If you're a more adventurous enterprise and you have an army of really good engineers, you may want to do a little bit more (on your own) because that gives you more control of the models and all the tooling. So you might go that direction, but if you don't have that kind of staffing, then it's very natural to just go with whoever you're working with on the data front.
IBD: There are a lot of coding startups, such as Cursor, and buzz about vibe coding. Is there the potential that enterprises could write their own code and develop their own apps, replacing legacy software vendors like Salesforce, for example?
Lorica: First of all, I haven't seen the coding assistants build really large-scale enterprise software. They're good at helping you become more productive as a programmer at this point. But large-scale projects, they're not quite there yet. Maybe in a few years? The way I think of coding assistants is that it's a productivity tool, just like any other productivity tool.
Generative Artificial Intelligence: Building Blocks
IBD: There's a lot of momentum for Anthropic's MCP (model context protocol) in the AI agent space.
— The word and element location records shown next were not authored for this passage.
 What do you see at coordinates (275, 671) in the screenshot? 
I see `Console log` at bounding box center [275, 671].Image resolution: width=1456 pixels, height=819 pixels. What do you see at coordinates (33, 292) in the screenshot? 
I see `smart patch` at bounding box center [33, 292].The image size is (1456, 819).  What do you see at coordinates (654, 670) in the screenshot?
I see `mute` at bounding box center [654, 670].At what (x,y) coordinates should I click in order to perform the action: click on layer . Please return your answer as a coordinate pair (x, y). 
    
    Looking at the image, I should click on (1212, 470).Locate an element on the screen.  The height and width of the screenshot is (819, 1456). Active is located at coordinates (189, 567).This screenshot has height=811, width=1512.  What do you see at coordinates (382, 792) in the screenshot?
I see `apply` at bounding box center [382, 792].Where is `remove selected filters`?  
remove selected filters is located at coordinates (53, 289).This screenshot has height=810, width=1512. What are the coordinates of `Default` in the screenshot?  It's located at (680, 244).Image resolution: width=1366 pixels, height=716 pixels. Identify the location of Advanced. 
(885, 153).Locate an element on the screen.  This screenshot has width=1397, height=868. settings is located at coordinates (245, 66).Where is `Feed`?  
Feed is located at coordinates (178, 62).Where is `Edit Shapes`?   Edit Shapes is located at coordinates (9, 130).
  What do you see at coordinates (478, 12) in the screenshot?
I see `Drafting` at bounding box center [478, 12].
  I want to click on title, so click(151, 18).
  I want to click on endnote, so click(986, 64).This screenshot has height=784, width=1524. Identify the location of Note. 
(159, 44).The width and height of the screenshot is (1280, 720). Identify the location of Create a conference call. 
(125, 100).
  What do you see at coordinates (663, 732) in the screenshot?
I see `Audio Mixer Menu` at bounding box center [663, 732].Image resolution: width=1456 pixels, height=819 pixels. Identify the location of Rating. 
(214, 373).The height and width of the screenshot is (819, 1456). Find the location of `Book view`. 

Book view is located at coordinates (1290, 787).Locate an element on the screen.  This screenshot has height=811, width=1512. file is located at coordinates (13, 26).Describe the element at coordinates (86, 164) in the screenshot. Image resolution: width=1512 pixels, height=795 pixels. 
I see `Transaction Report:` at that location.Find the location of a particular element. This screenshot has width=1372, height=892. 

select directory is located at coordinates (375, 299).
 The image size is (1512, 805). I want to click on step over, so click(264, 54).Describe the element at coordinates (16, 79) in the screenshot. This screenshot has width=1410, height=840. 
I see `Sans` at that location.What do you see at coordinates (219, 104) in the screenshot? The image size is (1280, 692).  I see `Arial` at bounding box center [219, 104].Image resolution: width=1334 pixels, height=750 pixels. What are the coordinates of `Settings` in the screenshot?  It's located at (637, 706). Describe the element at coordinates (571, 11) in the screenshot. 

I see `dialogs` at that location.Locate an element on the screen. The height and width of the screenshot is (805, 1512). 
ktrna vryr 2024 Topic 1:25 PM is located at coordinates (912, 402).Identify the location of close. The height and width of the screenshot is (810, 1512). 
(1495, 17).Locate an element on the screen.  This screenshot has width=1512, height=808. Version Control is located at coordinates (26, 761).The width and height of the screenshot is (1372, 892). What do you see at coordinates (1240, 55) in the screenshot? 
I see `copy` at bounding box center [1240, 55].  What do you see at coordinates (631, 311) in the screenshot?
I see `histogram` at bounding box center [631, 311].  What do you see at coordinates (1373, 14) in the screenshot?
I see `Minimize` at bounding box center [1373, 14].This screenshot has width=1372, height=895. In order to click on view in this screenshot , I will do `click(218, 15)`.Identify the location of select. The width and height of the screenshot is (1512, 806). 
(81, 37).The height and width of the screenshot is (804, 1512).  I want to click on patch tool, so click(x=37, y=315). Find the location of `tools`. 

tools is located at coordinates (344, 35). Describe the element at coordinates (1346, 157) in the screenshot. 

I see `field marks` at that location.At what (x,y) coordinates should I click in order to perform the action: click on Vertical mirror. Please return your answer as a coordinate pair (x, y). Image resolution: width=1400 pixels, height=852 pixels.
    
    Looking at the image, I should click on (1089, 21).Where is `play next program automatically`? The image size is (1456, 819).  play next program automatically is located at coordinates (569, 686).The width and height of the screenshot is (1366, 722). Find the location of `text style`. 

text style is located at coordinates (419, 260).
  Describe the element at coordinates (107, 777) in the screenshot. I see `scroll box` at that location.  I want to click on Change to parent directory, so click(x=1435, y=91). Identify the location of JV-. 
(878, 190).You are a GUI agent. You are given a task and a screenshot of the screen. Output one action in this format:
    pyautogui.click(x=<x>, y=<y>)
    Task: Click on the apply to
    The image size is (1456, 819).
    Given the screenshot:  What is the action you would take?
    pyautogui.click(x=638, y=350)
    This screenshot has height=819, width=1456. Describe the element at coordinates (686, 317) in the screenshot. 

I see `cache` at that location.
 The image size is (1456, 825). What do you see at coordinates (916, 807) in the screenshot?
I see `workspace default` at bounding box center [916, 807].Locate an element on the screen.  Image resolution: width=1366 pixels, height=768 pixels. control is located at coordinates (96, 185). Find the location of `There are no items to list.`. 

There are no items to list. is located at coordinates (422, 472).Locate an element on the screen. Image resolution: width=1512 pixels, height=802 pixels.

Why?
Lorica: People want a much more streamlined way for getting AI agents to talk to external resources, external tools, external data sources. So either you do custom wiring for each of those, or you use MCP — originally Anthropic's protocol but it is becoming more of a community effort. I would not be surprised if, at some point, Anthropic just sends the protocol over to a neutral body.
IBD: Do any other building blocks come to mind that are needed to make generative artificial intelligence deployment faster?
Lorica: "Building blocks" is a broad term. Obviously if we had more chips, a bigger variety of chips besides Nvidia, that's a building block. If the AMD software stack got better and easier for people to deploy their models on, then that would be available on the protocol side.
Right now a lot of the focus is on foundation models and pretraining. But the reality is, most companies are not going to pretrain a foundation model. They're going to do post-training. So better tools are needed so that humans do post-training in whatever form that might be, from finetuning, quantization, distillation, all notions of post-training.
Multimodal foundation models will be important to watch. The first manifestation seems to be these visual language models that companies are releasing. So yeah, multimodal foundation models. That means that the internal data platforms of companies will increasingly need to account for multimodality. That's why the Lance file format, which is optimized for unstructured data, is starting to attract attention.